Dans ce contexte de volatilité, il serait naïf de croire que les marchés financiers accueilleraient avec sérénité la suppression du taux plancher. Il est beaucoup plus probable que surviennent des vagues de spéculation qui propulseraient le cours du franc aux niveaux de l’été passé. Même une réévaluation par petites étapes ne tranquilliserait pas les acteurs du marché.

Ne nous laissons pas abuser par la croissance du PIB de 0,9 %, inespérément positive, enregistrée au deuxième trimestre de 2012. Elle était soutenue par la consommation, qui est en règle générale un indicateur retardé. À cela s’ajoute l’importante constitution de stocks, qui a certes influencé positivement la croissance à court terme mais qui n’aura pas d’effets durables. Les exportations n’ont pas contribué à la croissance, bien au contraire. Des indicateurs avancés signalent un infléchissement sensible de la demande extérieure, ce qui n’est pas surprenant au vu de la récession que traverse la zone euro.

Les subventions: un mal plus grand

De plus, il faut signaler un autre aspect important d’un point de vue d’économie politique: si la BNS autorise une réévaluation du franc face à l’euro, des voix se feront inévitablement entendre dans les milieux politiques pour exiger un soutien à l’industrie exportatrice mise sous pression. Les subventions directes, l’exonération fiscale pour certaines branches et d’autres propositions semblables feront leur entrée en scène. La plupart du temps, les mesures introduites comme solutions transitoires s’avèrent être durables et génèrent des distorsions structurelles et des changements structurels retardés. Cela entraîne des pertes plus graves que les coûts engendrés par les interventions sur le marché des devises.

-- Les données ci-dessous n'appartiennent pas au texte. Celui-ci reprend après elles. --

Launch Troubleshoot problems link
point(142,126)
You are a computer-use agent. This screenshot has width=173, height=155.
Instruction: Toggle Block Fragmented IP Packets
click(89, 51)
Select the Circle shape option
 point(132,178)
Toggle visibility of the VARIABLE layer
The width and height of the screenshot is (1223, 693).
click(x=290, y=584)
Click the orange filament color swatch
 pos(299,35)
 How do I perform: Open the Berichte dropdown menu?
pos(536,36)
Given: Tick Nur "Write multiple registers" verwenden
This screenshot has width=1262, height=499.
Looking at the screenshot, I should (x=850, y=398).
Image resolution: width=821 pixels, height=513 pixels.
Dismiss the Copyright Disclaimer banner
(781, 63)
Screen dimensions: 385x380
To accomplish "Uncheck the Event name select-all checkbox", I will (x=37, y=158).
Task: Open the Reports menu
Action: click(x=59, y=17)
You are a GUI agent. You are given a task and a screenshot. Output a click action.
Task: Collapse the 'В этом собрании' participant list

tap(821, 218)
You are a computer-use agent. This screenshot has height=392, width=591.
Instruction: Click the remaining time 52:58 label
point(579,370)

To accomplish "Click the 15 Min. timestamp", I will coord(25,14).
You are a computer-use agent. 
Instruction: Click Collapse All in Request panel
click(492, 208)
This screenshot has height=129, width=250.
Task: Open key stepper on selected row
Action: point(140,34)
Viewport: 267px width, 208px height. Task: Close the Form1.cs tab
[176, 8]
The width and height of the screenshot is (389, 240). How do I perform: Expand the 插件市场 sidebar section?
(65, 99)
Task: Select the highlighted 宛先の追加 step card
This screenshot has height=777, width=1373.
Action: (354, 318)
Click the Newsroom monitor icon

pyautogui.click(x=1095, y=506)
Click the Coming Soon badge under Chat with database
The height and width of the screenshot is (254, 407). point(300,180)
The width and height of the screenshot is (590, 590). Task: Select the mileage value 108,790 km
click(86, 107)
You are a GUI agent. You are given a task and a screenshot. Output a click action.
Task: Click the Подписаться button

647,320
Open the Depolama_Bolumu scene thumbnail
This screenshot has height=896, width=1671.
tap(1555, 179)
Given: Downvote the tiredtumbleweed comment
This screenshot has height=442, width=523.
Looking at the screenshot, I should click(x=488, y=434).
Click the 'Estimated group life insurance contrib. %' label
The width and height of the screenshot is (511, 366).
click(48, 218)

Enfin, il y a lieu de souligner que la réflexion sur les stratégies relatives à la suppression du taux plancher et le moment opportun pour les lancer n’est pas interdite. Au contraire, elle est nécessaire. Cependant, si même la BRI, d’ordinaire modérée, se montre inquiète du degré d’instabilité, il vaudrait peut-être mieux se taire. Les déclarations hâtives dans le contexte actuel hautement volatile affaiblissent la position de la BNS, surtout lorsqu’elles proviennent de politiciens qui ont toujours des conseils à donner. On peut vite avoir l’impression que l’indépendance de la banque centrale est mise à mal.